Die Mengen, welche die Fleischindustrie produzieren muss, sind riesig. Entsprechend hat sich die Branche organisiert: mit zentralisierten Schlachthöfen, die aufgrund ihrer Grösse meist in der Peripherie angesiedelt sind. Das ist ökonomisch sinnvoll, führt aber dazu, dass wir von alledem nichts mitbekommen. Wo ich aufwuchs, hatten wir einen Metzger mit eigenem Schlachthäuschen, der sein Handwerk mitten im Dorf ausübte. Das war normal. Heute haben wir uns vom Tier entfremdet, holen Fleisch beim Grossverteiler – vakuumiert, abgepackt, ohne Blut. Darum, den Bezug zum Tier wiederherzustellen, dreht sich der zweite Ansatz von Nose to tail. Bei mir steht er im Zentrum.
Aber der zentralisierte Schlachtprozess lässt sich wohl kaum umkehren.
Natürlich nicht. Trotzdem gibt es Wege, dem Konsumenten das Tier wieder näherzubringen – und da spielen Gastronomen eine Schlüsselrolle. Wie das gelingen kann, zeigen engagierte Köche, die ganze Tiere kaufen und verarbeiten. Sie verzichten auf den Komfort einer fixen Karte und bieten an, was sie haben.
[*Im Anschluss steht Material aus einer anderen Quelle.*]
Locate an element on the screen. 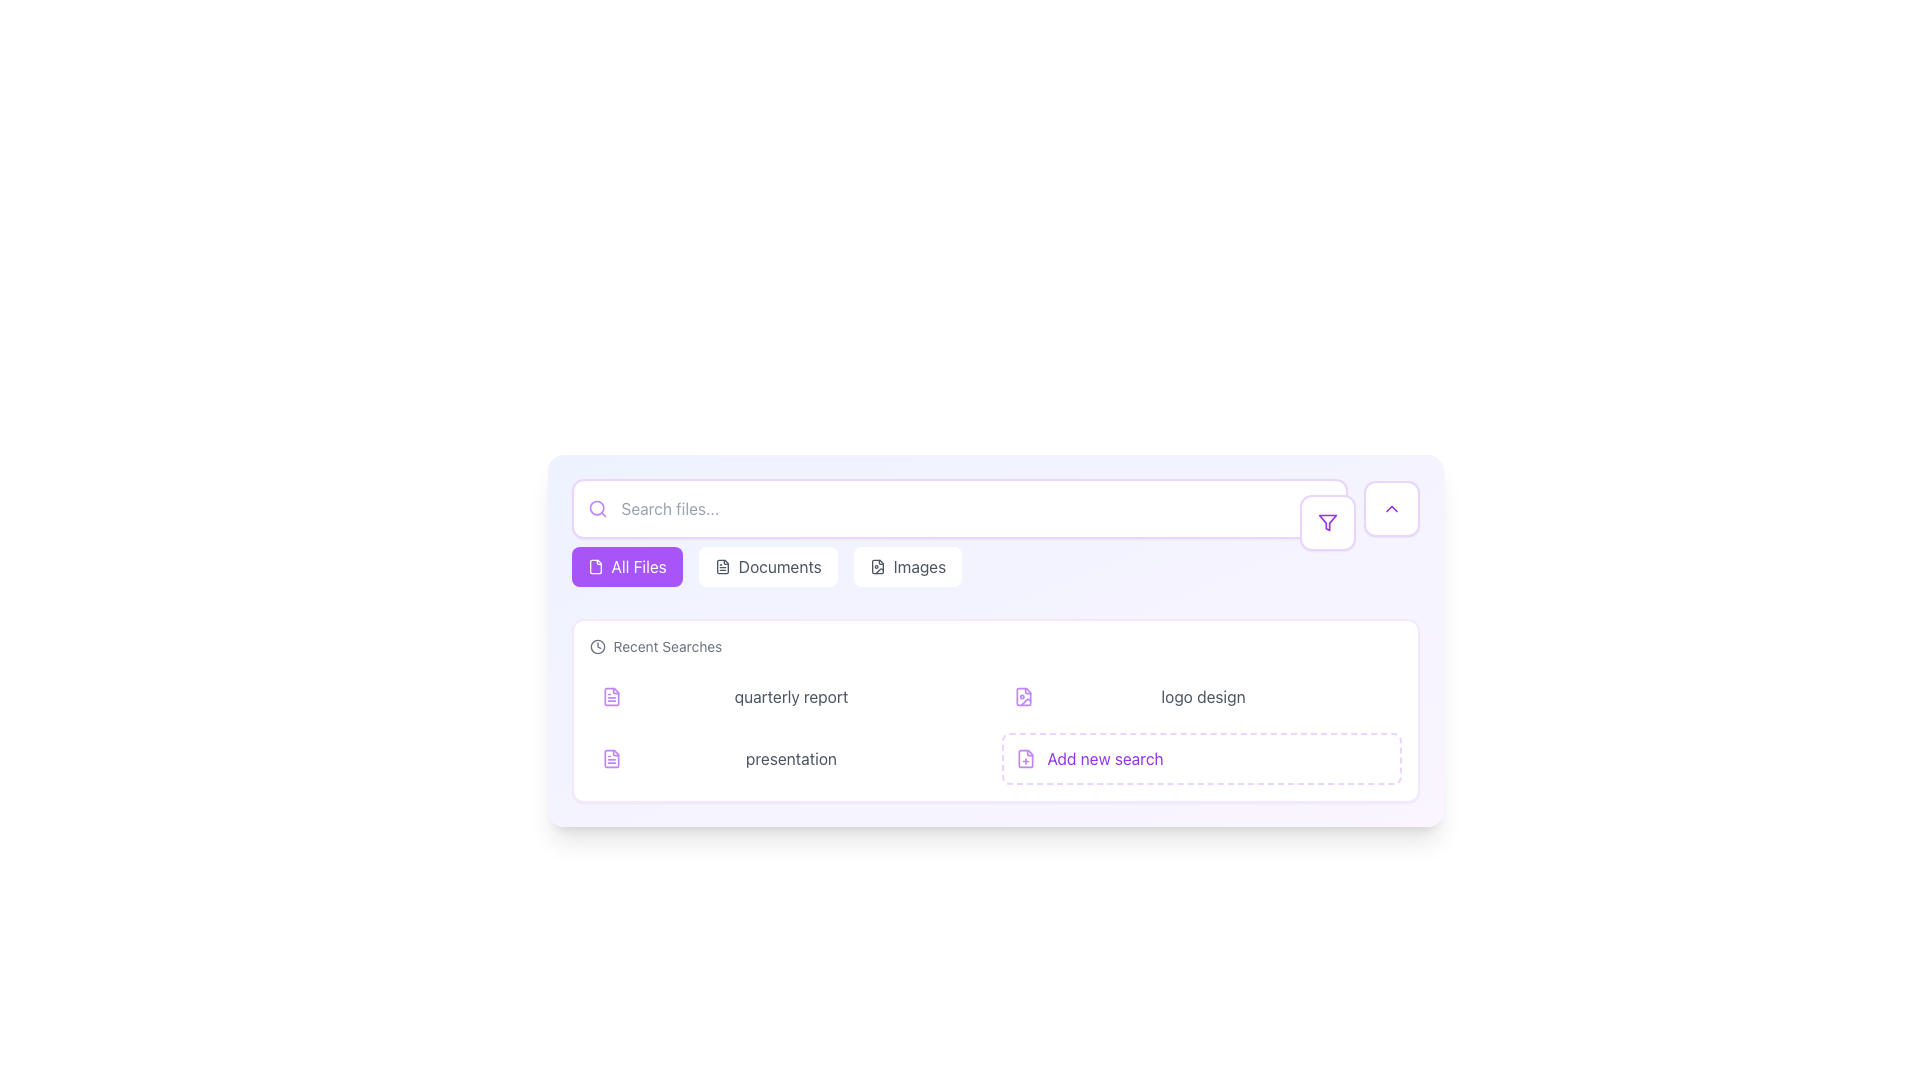  the document file icon located on the left side of the 'Documents' button, which features a rectangular outline with lines symbolizing text is located at coordinates (721, 567).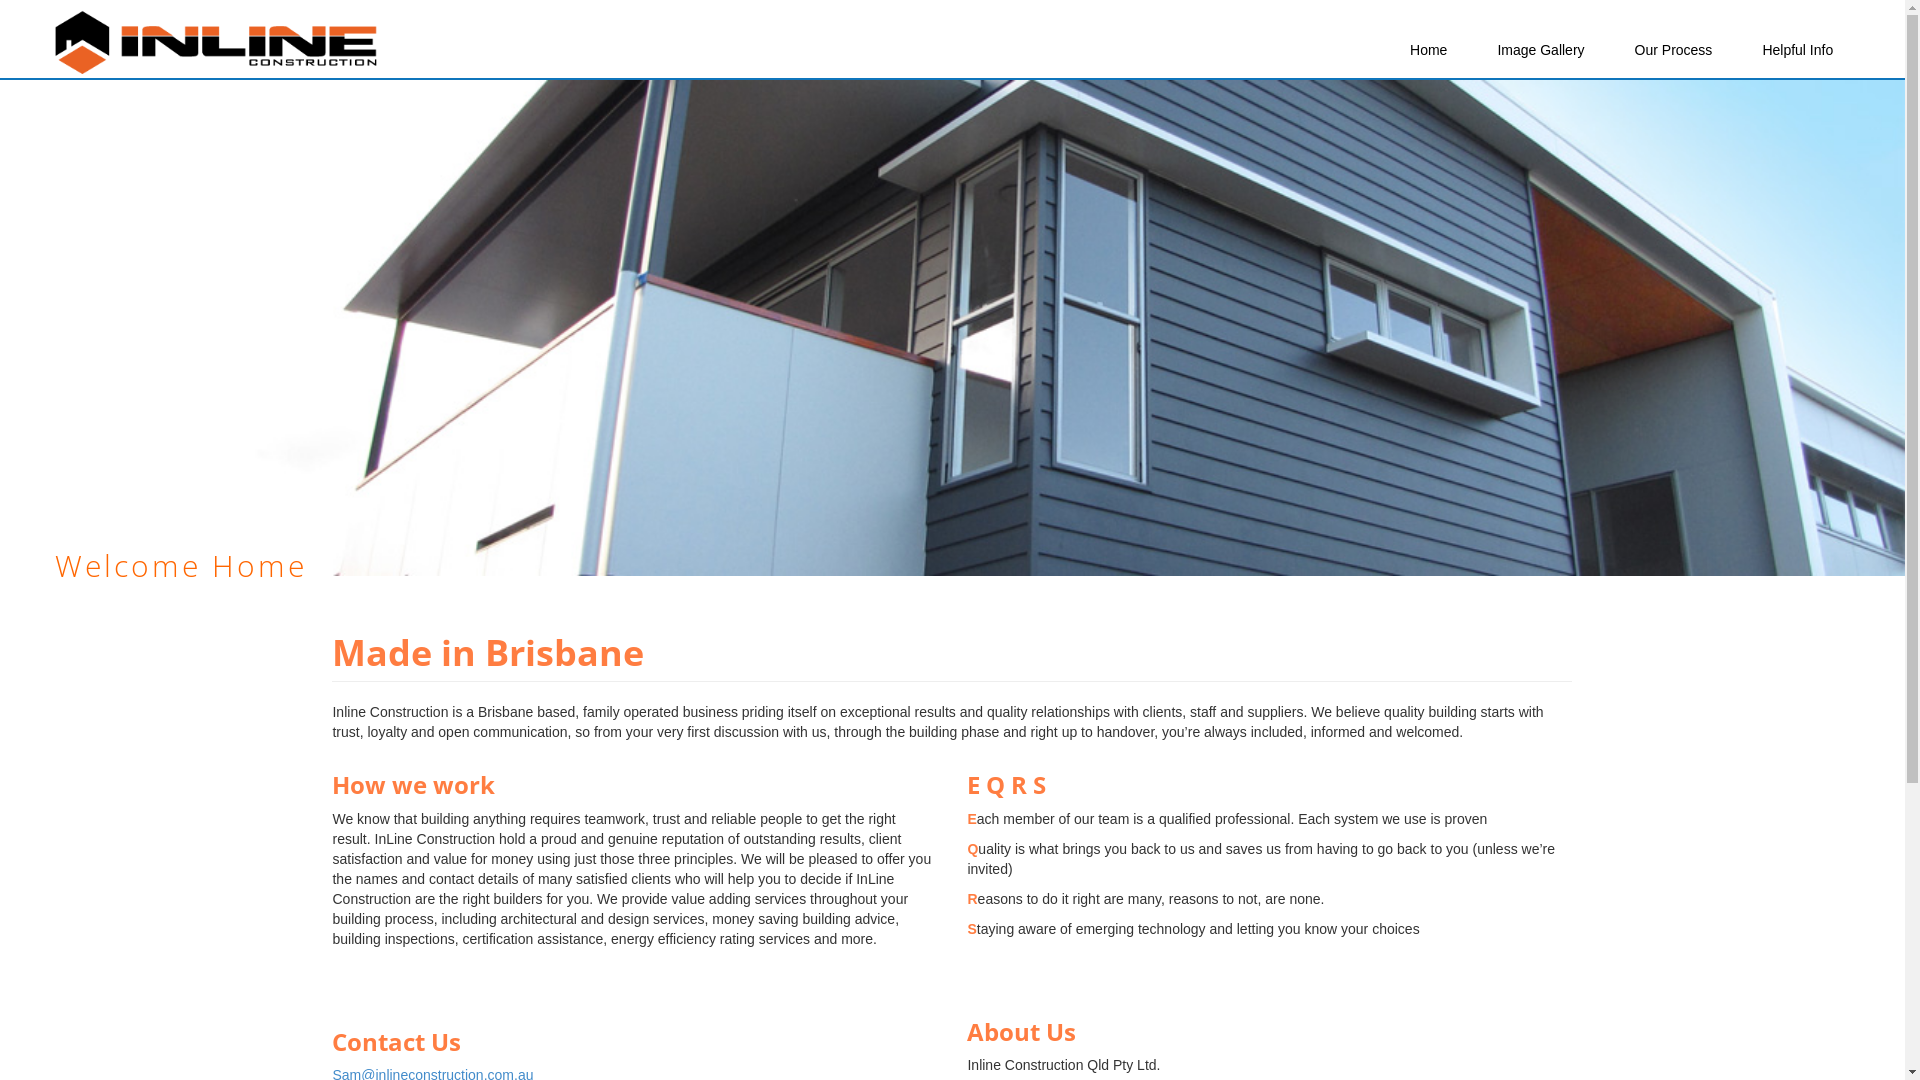 The image size is (1920, 1080). Describe the element at coordinates (1797, 49) in the screenshot. I see `'Helpful Info'` at that location.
Der Gast erfährt, was es damit auf sich hat, oft auch, von welchem Bauern das Fleisch kommt. Das führt dazu, dass er hinter das Produkt sieht, die Verbindung zum Tier wieder sichtbar wird.
Wie gut nehmen Schweizer Gastronomen diese Vermittlerrolle wahr?
Ich finde es toll, wie sich die Branche für das Konzept Nose to tail interessiert. Am Anfang war man skeptisch, was nachvollziehbar ist in Zeiten, in denen ein Foodtrend den nächsten jagt. Mittlerweile haben viele sprichwörtlich Blut geleckt und Freude am Thema. Gerade hier in Zürich gibt es in dieser Hinsicht viele Köche, die zig unbezahlte Stunden investieren, um ein Schlachttier vollständig und nach allen Regeln der Kunst zu verwerten. Was diese Leute leisten, ist wahnsinnig. Sie sind wohl nicht die grosse Mehrheit, aber Sympathieträger, die den Wandel vorantreiben. Ohne sie funktioniert es nicht.
Wie zuversichtlich sind Sie, dass Lammhoden, Schweineohren und Co. sich in der Gastronomie etablieren werden?
Da mache ich mir nichts vor: Die Grossverteiler spüren nichts von Nose to tail. Frage ich hingegen bei den Lieblingsproduzenten der Spitzengastronomen nach, sagen die mir, dass Innereien zeitweise fast mehr gefragt seien als Muskelfleisch. Es ist also etwas im Gang. Dennoch: Die Gästeklientel, die solche Stücke wählt, ist und bleibt eine Minderheit.
Warum?
Menschen sind Gewohnheitstiere, erst recht beim Essen. Da gehen Veränderungen nur langsam vonstatten. Vor allem was man als Kind isst, prägt einen. Wir dürfen nicht vergessen, dass wir es noch immer mit vielen Gästen und Konsumenten zu tun haben, die als Kind Innereien essen mussten, weil diese Stücke günstig waren oder man Abfall vermeiden wollte. Ich muss gestehen: Viele traditionelle Innereien-Rezepte schmecken mir auch nicht. Diese Küche ist mir zu schwer. Deshalb habe ich begonnen, leichte, sommerliche Rezepte zu entwickeln – gegrillter Euter mit Zitrone etwa oder Tatar vom Rinderherz. Es ist wie mit Rosenkohl: Gedämpft mögen ihn viele nicht. Ganz anders sieht es aus, wenn man ihn röstet oder brät – ein komplett unterschiedliches Geschmackserlebnis. Innereien eröffnen uns eine riesige Vielfalt an Aromen und Texturen, verlangen aber auch handwerkliche Raffinesse.